There being no evidence of any written contract of theft insurance, plaintiff's case depends on the existence of a valid oral contract of insurance. Whether the foregoing evidence should have gone to the jury for a determination as to the existence of an oral contract of theft insurance necessarily depends on the authority of Feldman to enter into such a contract for the defendants. Consequently, it is necessary to review the evidence which tends to establish such authority. That evidence could have established the following circumstances: that Feldman was a relative of plaintiff through marriage; that Feldman operated an amusement place in the vicinity of plaintiff's shop; that Feldman also solicited insurance; that Feldman was licensed as a ‘solicitor’; that plaintiff knew Feldman worked for defendant, Wolf & Cohen, at the time of the alleged oral contract; and that the entire negotiations for the theft insurance were through Feldman.

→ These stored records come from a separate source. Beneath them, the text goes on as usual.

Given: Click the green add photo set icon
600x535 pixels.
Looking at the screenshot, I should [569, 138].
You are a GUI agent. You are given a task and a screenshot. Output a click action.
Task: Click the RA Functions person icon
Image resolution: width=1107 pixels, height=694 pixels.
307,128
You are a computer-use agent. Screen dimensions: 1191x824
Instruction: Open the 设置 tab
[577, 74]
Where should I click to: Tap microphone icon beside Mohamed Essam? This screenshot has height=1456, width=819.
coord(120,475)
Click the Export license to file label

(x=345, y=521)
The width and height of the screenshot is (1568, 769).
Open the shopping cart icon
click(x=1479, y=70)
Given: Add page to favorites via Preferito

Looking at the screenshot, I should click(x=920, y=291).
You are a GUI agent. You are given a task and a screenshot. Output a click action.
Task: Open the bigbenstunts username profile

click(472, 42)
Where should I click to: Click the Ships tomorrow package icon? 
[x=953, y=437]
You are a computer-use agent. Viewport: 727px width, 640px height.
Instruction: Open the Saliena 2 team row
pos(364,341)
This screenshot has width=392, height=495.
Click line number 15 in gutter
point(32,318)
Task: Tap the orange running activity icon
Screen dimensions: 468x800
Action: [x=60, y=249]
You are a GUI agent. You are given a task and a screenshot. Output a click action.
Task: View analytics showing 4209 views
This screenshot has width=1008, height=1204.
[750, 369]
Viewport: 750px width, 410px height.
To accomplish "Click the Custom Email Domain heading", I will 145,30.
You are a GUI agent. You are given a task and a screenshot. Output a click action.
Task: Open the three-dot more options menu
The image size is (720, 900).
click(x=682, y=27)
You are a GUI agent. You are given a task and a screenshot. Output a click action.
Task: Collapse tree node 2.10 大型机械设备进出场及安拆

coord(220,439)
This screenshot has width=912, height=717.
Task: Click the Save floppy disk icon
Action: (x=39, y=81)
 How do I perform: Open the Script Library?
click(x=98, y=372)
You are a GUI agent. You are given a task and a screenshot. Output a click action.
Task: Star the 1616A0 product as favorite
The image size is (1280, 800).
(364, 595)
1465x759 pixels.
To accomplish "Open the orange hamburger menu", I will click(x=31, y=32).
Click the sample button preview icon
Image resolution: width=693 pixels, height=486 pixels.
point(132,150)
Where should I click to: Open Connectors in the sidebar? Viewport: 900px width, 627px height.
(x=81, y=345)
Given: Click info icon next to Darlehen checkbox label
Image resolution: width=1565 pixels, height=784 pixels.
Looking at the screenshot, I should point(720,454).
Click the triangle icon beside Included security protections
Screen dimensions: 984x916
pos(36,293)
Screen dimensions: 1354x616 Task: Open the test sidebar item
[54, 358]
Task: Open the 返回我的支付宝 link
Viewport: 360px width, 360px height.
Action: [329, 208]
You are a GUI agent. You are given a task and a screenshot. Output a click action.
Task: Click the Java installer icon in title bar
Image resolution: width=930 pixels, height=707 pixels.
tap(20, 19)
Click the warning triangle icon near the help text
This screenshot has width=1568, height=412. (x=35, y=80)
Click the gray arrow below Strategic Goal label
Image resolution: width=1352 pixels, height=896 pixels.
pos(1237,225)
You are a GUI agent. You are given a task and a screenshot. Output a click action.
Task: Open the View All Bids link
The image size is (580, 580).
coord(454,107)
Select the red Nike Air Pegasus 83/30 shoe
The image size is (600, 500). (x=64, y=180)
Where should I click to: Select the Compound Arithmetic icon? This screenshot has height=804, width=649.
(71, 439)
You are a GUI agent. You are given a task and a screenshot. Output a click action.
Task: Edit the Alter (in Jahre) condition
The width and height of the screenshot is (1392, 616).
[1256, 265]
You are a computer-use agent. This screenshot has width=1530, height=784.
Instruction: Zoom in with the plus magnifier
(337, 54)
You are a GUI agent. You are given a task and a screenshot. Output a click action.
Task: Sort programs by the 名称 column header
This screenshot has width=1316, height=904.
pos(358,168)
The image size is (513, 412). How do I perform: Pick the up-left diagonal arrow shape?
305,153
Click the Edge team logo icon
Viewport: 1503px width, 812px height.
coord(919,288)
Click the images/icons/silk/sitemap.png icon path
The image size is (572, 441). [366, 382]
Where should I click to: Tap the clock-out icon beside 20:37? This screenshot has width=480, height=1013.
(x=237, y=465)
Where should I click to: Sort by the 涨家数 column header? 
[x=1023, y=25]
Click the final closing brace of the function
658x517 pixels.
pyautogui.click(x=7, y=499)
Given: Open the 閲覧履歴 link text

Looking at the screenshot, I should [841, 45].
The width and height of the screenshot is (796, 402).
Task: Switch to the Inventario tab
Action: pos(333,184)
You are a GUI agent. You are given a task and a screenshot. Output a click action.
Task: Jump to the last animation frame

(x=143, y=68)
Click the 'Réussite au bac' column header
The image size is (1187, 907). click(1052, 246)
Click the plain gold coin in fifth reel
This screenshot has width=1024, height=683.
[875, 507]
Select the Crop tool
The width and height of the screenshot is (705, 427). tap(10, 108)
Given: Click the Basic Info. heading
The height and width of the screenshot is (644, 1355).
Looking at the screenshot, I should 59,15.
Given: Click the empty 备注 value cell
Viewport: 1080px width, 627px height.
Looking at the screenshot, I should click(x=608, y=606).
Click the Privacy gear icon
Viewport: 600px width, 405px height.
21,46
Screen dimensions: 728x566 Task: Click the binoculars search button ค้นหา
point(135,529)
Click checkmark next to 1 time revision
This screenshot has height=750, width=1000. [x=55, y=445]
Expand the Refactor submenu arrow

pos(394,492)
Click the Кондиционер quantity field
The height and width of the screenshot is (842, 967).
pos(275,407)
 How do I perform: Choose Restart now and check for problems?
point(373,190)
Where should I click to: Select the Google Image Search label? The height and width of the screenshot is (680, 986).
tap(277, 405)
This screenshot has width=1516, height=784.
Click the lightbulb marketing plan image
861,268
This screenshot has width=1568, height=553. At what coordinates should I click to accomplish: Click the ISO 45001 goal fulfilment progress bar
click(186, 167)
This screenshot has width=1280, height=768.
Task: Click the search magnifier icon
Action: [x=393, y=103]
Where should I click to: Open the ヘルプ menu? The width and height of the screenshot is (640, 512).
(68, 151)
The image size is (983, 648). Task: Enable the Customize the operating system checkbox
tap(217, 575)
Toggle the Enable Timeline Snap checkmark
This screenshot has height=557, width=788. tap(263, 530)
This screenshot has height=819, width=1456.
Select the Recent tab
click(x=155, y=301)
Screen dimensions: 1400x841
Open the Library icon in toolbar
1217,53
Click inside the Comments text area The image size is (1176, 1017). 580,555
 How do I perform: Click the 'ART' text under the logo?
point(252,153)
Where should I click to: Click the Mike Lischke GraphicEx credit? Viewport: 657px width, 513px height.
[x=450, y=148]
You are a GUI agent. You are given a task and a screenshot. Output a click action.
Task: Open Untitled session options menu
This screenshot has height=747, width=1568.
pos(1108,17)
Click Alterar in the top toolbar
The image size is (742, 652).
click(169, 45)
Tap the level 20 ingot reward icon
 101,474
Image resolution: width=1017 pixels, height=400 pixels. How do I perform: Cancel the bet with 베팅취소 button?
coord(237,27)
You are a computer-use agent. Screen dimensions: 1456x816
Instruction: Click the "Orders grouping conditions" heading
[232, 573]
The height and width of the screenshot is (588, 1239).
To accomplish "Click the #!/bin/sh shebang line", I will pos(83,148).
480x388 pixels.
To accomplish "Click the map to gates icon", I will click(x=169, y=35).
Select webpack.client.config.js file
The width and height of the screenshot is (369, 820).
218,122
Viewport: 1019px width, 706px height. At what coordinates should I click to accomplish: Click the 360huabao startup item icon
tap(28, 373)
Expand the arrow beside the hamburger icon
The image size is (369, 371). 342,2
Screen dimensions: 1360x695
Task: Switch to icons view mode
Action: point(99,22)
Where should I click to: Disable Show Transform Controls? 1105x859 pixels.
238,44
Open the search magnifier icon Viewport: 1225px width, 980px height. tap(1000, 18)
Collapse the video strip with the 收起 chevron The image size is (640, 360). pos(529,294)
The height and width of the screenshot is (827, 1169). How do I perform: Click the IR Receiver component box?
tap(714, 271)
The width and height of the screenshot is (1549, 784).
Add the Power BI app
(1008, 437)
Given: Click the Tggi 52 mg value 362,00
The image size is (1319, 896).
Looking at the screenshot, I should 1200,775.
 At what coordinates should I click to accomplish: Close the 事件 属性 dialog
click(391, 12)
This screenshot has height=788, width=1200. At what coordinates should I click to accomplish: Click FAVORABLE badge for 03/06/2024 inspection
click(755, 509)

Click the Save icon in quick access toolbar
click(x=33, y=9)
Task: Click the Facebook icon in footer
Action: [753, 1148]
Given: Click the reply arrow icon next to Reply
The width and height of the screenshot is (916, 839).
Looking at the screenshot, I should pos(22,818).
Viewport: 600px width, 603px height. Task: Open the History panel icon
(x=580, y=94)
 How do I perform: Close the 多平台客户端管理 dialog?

Considering all the evidence most strongly in plaintiff's favor, it is clear that no authority in Feldman to bind the defendants is established by the circumstances set forth. The burden of proving authority rests upon the party asserting it, and the authority must be traced to the principal. Swift v. White Oak Coal Co., 44 App.D.C. 159. See also, Schutz v. Jordan, 141 U.S. 213, 11 S.Ct. 906, 35 L.Ed. 705; Gosney v. Metropolitan Life Insurance Co., 8 Cir., 114 F.2d 649; Ferro Concrete Construction Co. v. United States, 1 Cir., 112 F.2d 488, certiorari denied, 311 U.S. 697, 61 S.Ct. 136, 85 L.Ed. 452. It is settled that a general agent has authority to bind the insurer by an oral contract of insurance. Globe & Rutgers Fire Insurance Co. v. Draper, 9 Cir., 66 F.2d 985; Massachusetts Bonding & Insurance Co. v. R. E. Parsons Electric Co., 8 Cir., 61 F.2d 264, 92 A.L.R. 218. But it is also settled that a soliciting agent has no authority to make an oral contract of insurance. Hartline v. Mutual Benefit Health & Accident Ass'n, 5 Cir., 96 F.2d 174; Mutual Benefit Health & Accident Ass'n v. Bradford, 242 Ala. 431, 7 So.2d 20; Banks v. Clover Leaf Casualty Co., 207 Mo.App. 357, 233 S.W. 78. See 16 Appleman, Insurance Law and Practice, § 9201,...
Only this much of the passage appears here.